Dabei gibt es eine Annäherung aus einem Gebiet, das einer künftigen RM-Technik erst den richtigen Schwung verleihen könnte: die „druckbare Elektronik.“ Meist geht es dabei um eine Massenproduktion von RFID-Tags oder Sensoren.

Könnte man aber eines Tages mit einem bezahlbaren Fabricator auch mikroelektronische Schaltungen selbst herstellen, würde Heimwerken auf ein ganz anderes Nivau gehoben. Bisher hängen wir da von Fachmärkten wie Conrad Elektronik ab. Die bieten zwar eine beeindruckende Palette von Bauteilen und Modulen. Aber die sind vorgefertigt – wie Legosteine, die man sich auch nicht mal eben selbst gießt, weil man gerne einen Stein etwa mit sieben Noppenreihen hätte (Standard sind eins, zwei, drei, vier und alle weiteren geraden Zahlen).

Ein interessantes Konzept für eine künftige druckbare Elektronik haben jetzt Forscher von der ETH Zürich und der Universität Berkeley entwickelt. Zunächst wird das Schaltungsmuster aus einer Tinte mittels Inkjet-Düsen aufgedruckt. Die Tinte besteht aus organischen Molekülen, an denen Goldnanopartikel hängen.

Nun werden zwei typische Nanoeffekte ausgenutzt. Die Tinte bildet eine so genannte Self-Assembling Monolayer (SAM), eine Schicht, in der die Moleküle in einer Lage parallel angeordnet sind. SAM sind ein Beispiel für Selbstorganisation auf der Nanoskala. Anschließend werden die Goldnanopartikel mit einem Laser entlang des Schaltungsmusters gesintert. Im Unterschied zu makroskopischem Gold, das einen Schmelzpunkt von 1063 Grad Celsius hat, sinkt der Schmelzpunkt für 2 Nanometer dicke Goldpartikel auf 150 Grad Celsius. Es muss also vergleichsweise wenig Wärmeenergie zugeführt werden.

Mit diesem Verfahren konnten die Forscher die Breite der Goldbahnen von 50 Mikrometern, was der Auflösung von Inkjet-Düsen entspricht, auf 1 bis 2 Mikrometer reduzieren. Noch besser: Die überschüssigen Moleküle können weggewaschen und wiederverwendet werden. Die so erzeugten Schaltungen haben nach Angaben der Forscher über mehrere Monate dieselbe Qualität gehabt wie photolithographisch hergestellte.

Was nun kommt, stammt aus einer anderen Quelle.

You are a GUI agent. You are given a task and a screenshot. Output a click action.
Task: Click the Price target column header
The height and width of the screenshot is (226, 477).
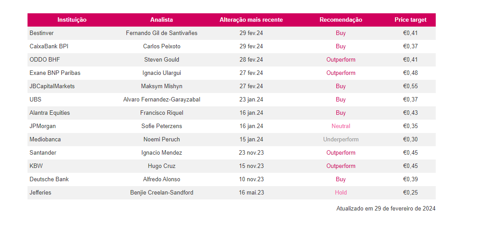click(x=410, y=20)
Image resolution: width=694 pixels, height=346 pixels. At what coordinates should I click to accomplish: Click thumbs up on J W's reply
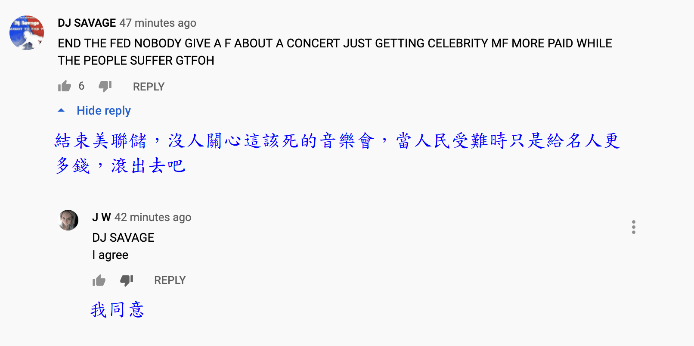click(99, 281)

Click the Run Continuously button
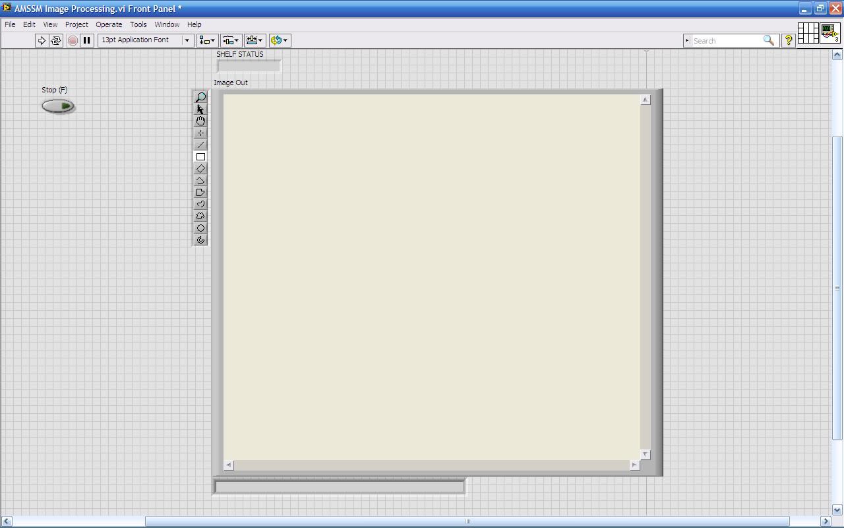pyautogui.click(x=56, y=40)
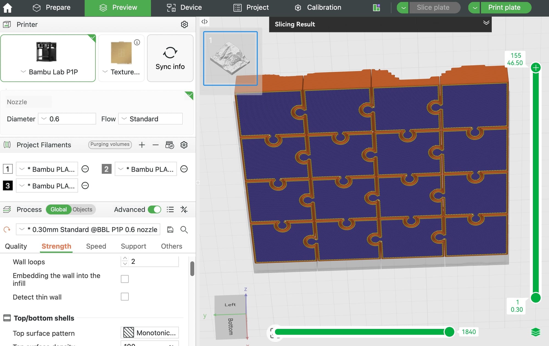Search process settings with magnifier icon

(x=184, y=230)
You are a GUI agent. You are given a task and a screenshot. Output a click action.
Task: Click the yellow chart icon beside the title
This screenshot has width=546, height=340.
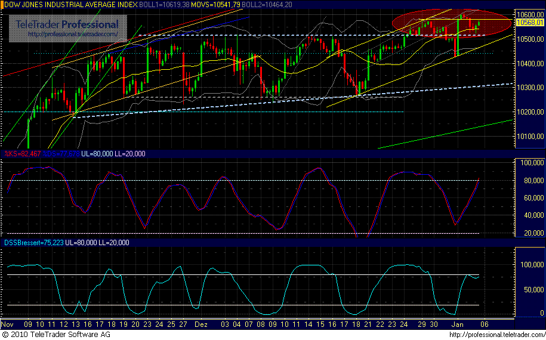[5, 5]
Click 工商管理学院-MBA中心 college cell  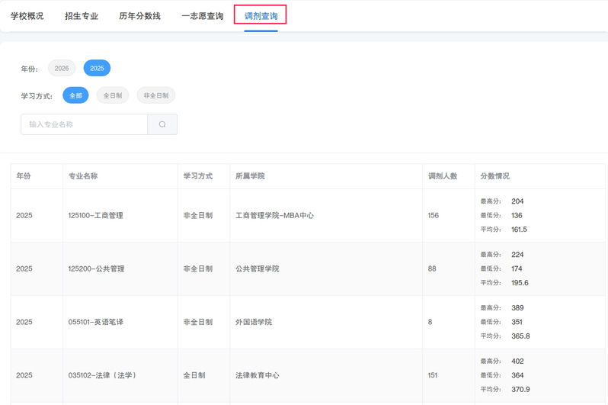coord(275,216)
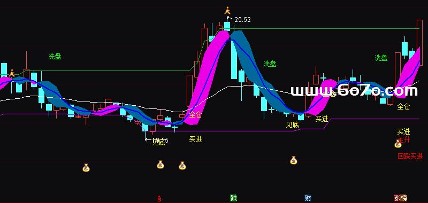Select the money bag beside the 主升 label
The width and height of the screenshot is (428, 203).
(x=398, y=144)
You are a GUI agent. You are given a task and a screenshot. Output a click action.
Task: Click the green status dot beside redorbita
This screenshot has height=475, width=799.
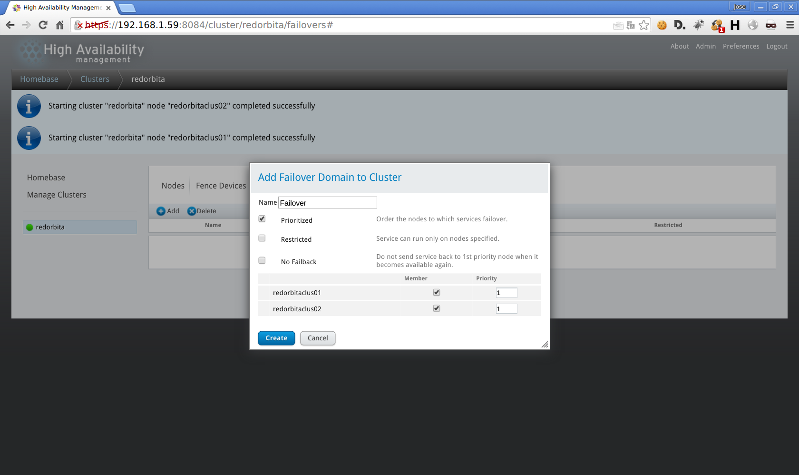pos(29,228)

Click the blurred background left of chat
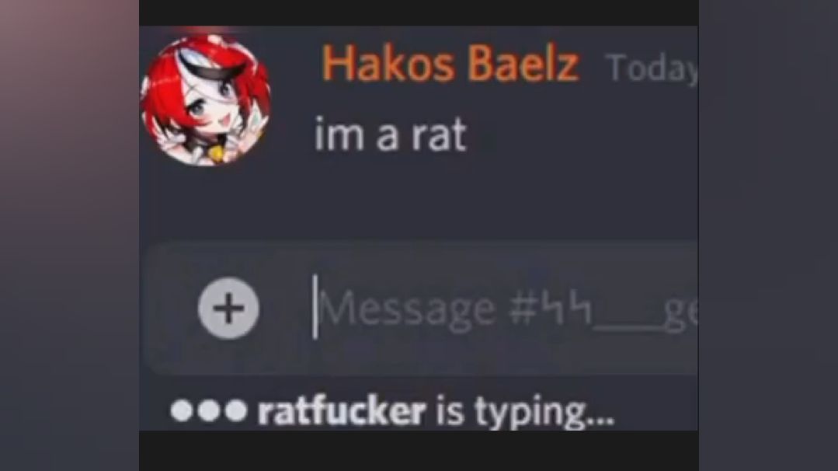pyautogui.click(x=69, y=236)
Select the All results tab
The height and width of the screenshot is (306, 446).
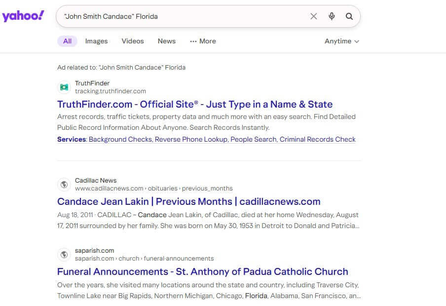[x=67, y=41]
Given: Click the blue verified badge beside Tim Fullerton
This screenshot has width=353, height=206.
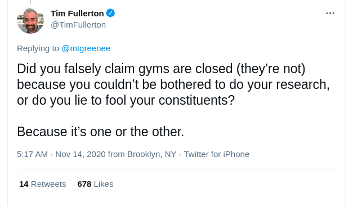Looking at the screenshot, I should pyautogui.click(x=110, y=14).
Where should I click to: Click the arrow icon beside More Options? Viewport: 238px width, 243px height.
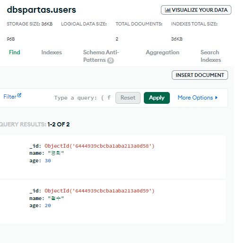pyautogui.click(x=216, y=98)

Natürlich haben die beteiligten Forscher eine industrielle Anwendung im Sinn. Aber wie cool wäre es, wenn derartige Verfahren eines Tages Bestandteil eines „Volks-3D-Druckers“ würden. Man könnte sich am Rechner eine Schaltung entwerfen und sie gleich in ein Objekt integriert ausdrucken.

Klar, man kann jetzt einwenden: Was soll man damit machen? Wer hat ein Interesse daran? Diese Fragen sind in den Siebzigern auch gestellt worden, als die ersten PCs auf den Markt kamen. Ich denke, der Phantasie sind da kaum Grenzen gesetzt. Es darf auch unerheblich sein: Ich würde mir zum Beispiel gerne eine winzige elektronische Eieruhr ausdrucken (im Moment schaue ich beim Eierkochen mangels Armbanduhr oder einer anderen Uhr mit Sekundenanzeige auf meinen iPod).

Aber Eieruhr hin oder her: Vor allem würde eine solche Entwicklung zu einer Demokratisierung industrieller Produktionsweisen auf einem ansehnlichen Niveau beitragen – möglicherweise auch zu einer nachhaltigeren Produktion, die die Idee „just in time“ und „just on demand“ verwirklicht, ohne dass ganze Warenlager durchs Land rollen. (wst)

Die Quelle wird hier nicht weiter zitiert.